No cinema brasileiro, é sempre interessante assistir a filmes policiais que, passados nessas bandas tropicais, apostam mais em tramas investigativas do que na troca de tiros em meio a uma favela carioca qualquer. Não que essa vertente não dê as caras em “A Suspeita” – a favela, o traficante, tudo isso também aparece aqui. Mas, como no recente “Águas Selvagens”, o longa tem como foco o trabalho detetivesco dos personagens – aqui, com resultado bastante superior àquele longa. 

Gloria Pires interpreta Lucia, uma comissária de polícia que se torna a principal suspeita do assassinato de um jornalista, justamente um crime que investigava. A coisa se complica, no entanto, porque Lucia foi diagnosticada com Alzheimer – o que, naturalmente, prejudica o trabalho de investigação. Assim, não só ela precisa lutar contra a doença degenerativa, como também deve descobrir a verdade sobre o crime para salvar a própria reputação. 

Lucia anota obsessivamente cada detalhe do seu dia: sozinha em seu apartamento, ela é rodeada por notas e lembretes que deixa para si mesma. Essa compulsão é justificada não só pela doença, mas também por conta do trabalho – que, como o filme nos diz (ao tentar apontar as pretensões temáticas de forma não tão sútil) envolve a articulação das memórias das testemunhas.

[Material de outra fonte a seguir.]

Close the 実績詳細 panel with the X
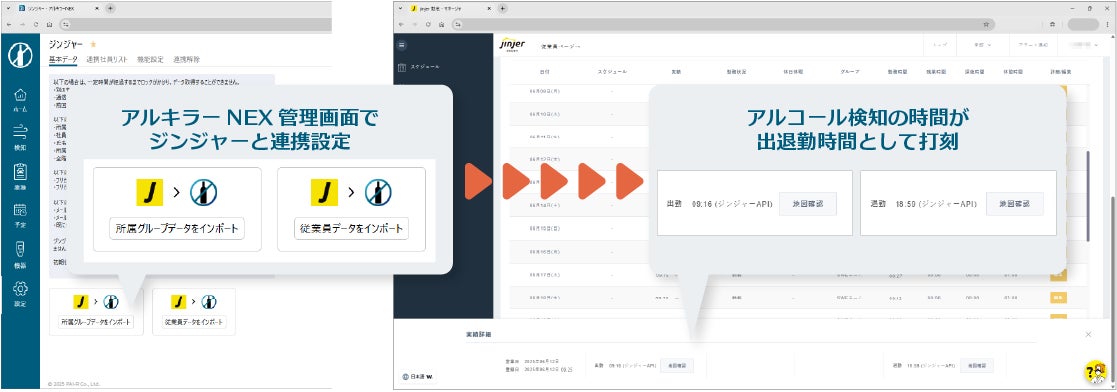The width and height of the screenshot is (1117, 392). click(x=1088, y=334)
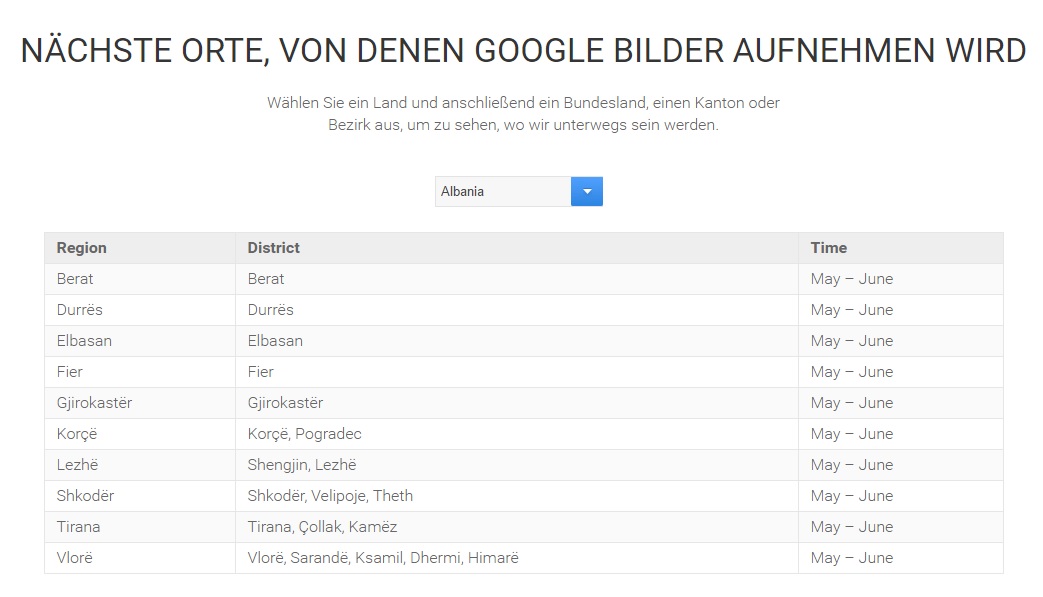
Task: Select the Gjirokastër region entry
Action: click(94, 403)
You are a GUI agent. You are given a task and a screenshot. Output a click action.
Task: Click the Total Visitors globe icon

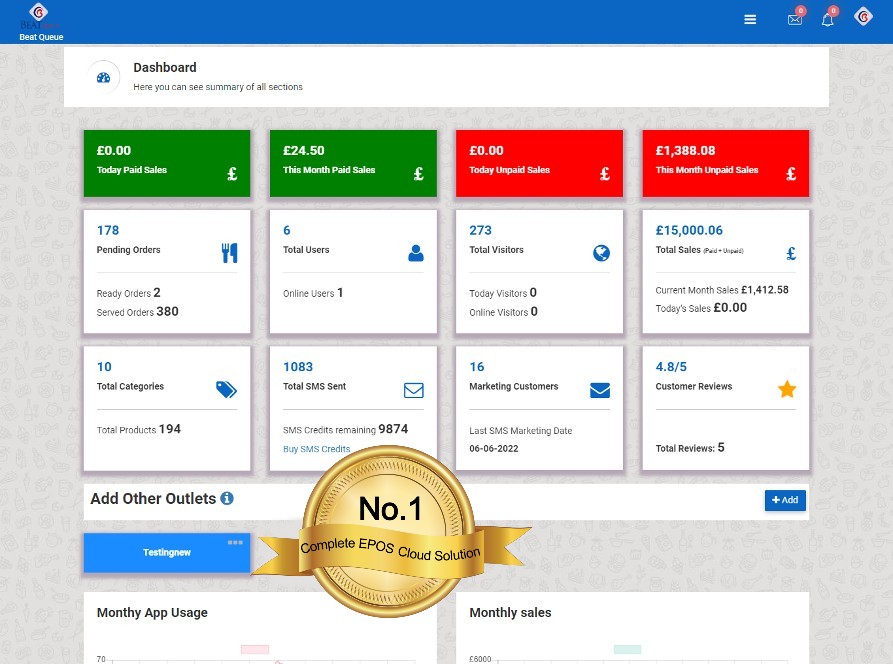point(601,253)
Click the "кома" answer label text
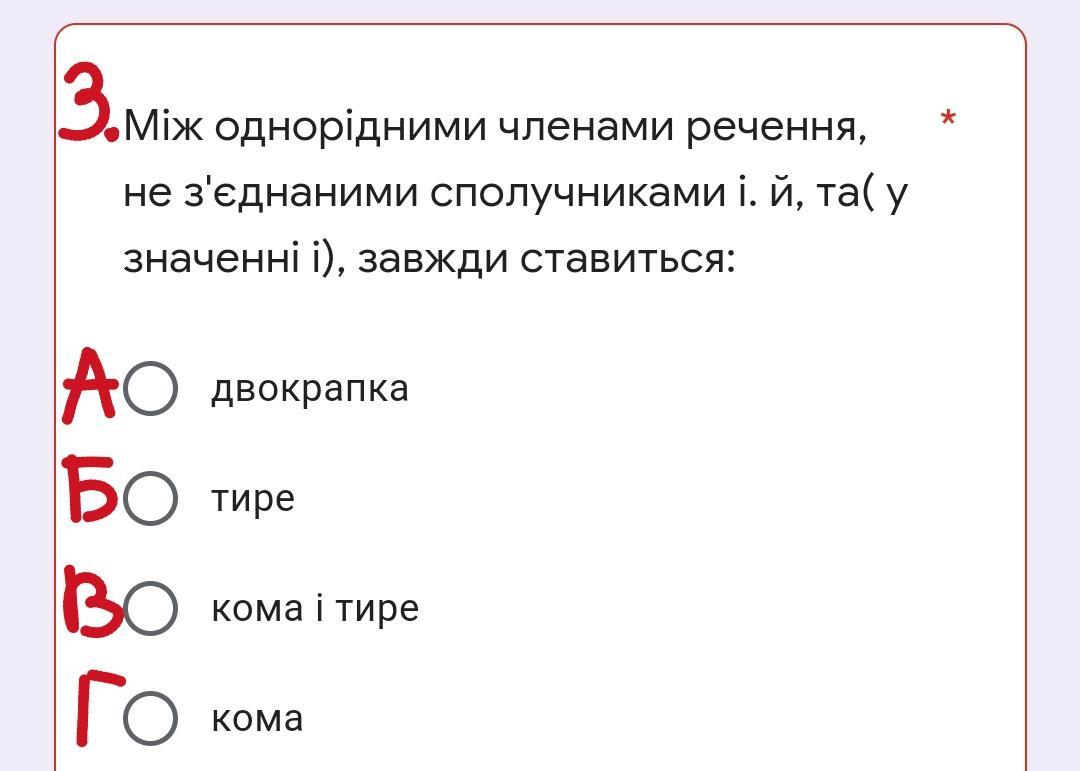This screenshot has height=771, width=1080. (x=257, y=719)
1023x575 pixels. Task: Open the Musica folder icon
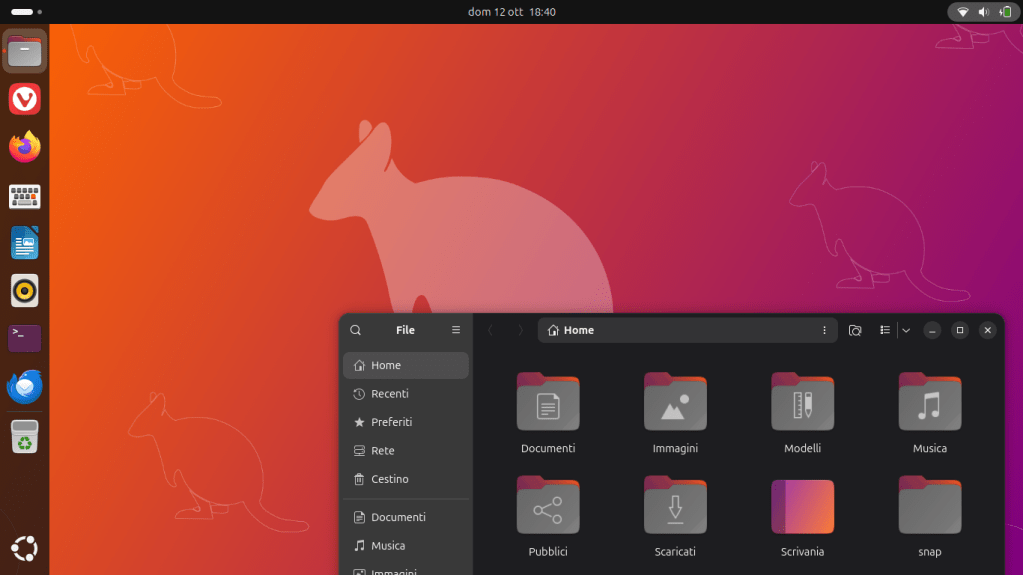tap(929, 402)
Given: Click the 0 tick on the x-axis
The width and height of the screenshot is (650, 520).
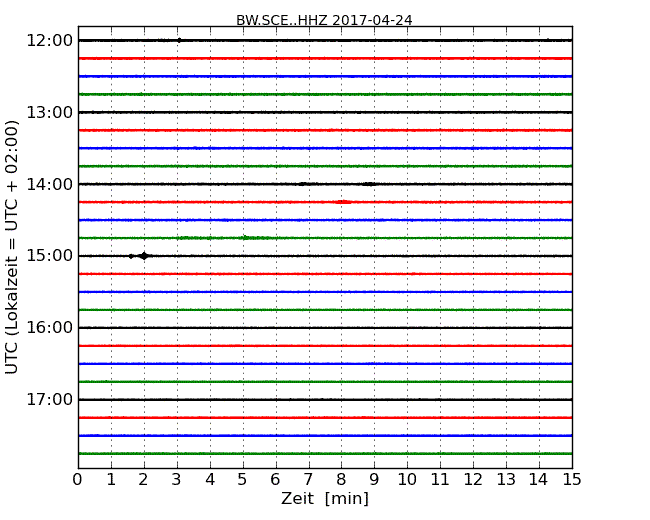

 interesse nos tempos mortos

Por um lado, essa opção do longa pela obviedade, já citada em relação ao escancaramento dos seus temas, também aparece sob a forma de uma câmera praticamente colada ao nariz de Glória Pires, acentuando a sensação de isolamento da protagonista; ou ainda, no motif dos reflexos distorcidos da personagem, aquele tipo de símbolo fácil que busca representar a psique cada vez mais frágil de Lucia. São escolhas batidas, que contrastam com o modo muito mais instigante pelo qual o diretor Pedro Peregrino articula o tempo – tanto nos planos que constrói com o diretor de fotografia Fabrício Tadeu, como no andamento da narrativa. 

É que, ao acompanharmos Lucia em longas tomadas onde nada acontece – Lucia caminhando pelos corredores, Lucia levantando da cama –, tomamos parte da experiência de uma mulher que vive quase como um sonâmbulo que, ao despertar fora de seu quarto, não lembra como foi parar ali. São os tempos mortos que parecem interessar a Peregrino: os momentos de espera, que seriam facilmente tidos como gorduras em outro thriller qualquer, aqui são mantidos, enquanto as cenas de ação convencionais são suprimidas. Os apagões de Lucia são absorvidos pela narrativa na forma como o filme evita a ação, avançando elipticamente na sua trama investigativa.

 SOLIDEZ AINDA QUE FALHA

Trata-se de uma escolha que, na maior parte do tempo, funciona. Vemo-nos genuinamente interessados sempre que “A Suspeita” decide apenas acompanhar a rotina silenciosa de Lucia. Nessas cenas, a presença de Gloria Pires dá conta do recado. Mas – e que me perdoe o júri do Festival de Gramado, de onde o filme saiu com o prêmio de melhor atriz –, Pires não consegue entregar tudo que o filme pede dela. Sempre que ela se lança em um diálogo, as falas soam engessadas, como se ouvíssemos não uma policial de meia-idade, mas uma atriz global veterana e esforçada. 

É verdade que o roteiro também tem a parcela de culpa. Há menções passageiras a eventos da vida da personagem, com direito a uma suposta grande revelação no clímax do filme, que, no entanto, nunca parecem ter o peso que deveriam. Sempre que parece que estamos prestes a ter algum insight sobre aquela mulher, o filme se limita a um feijão com arroz um tanto quanto requentado. 

Nosso interesse se volta, então, aos efeitos da doença sobre a personagem em meio a sua rotina obsessiva, bem como à progressão elíptica da investigação conforme a memória de Lucia se degenera. “A Suspeita” é um filme sólido, mas que, em se tratando de memória, está longe de ser inesquecível.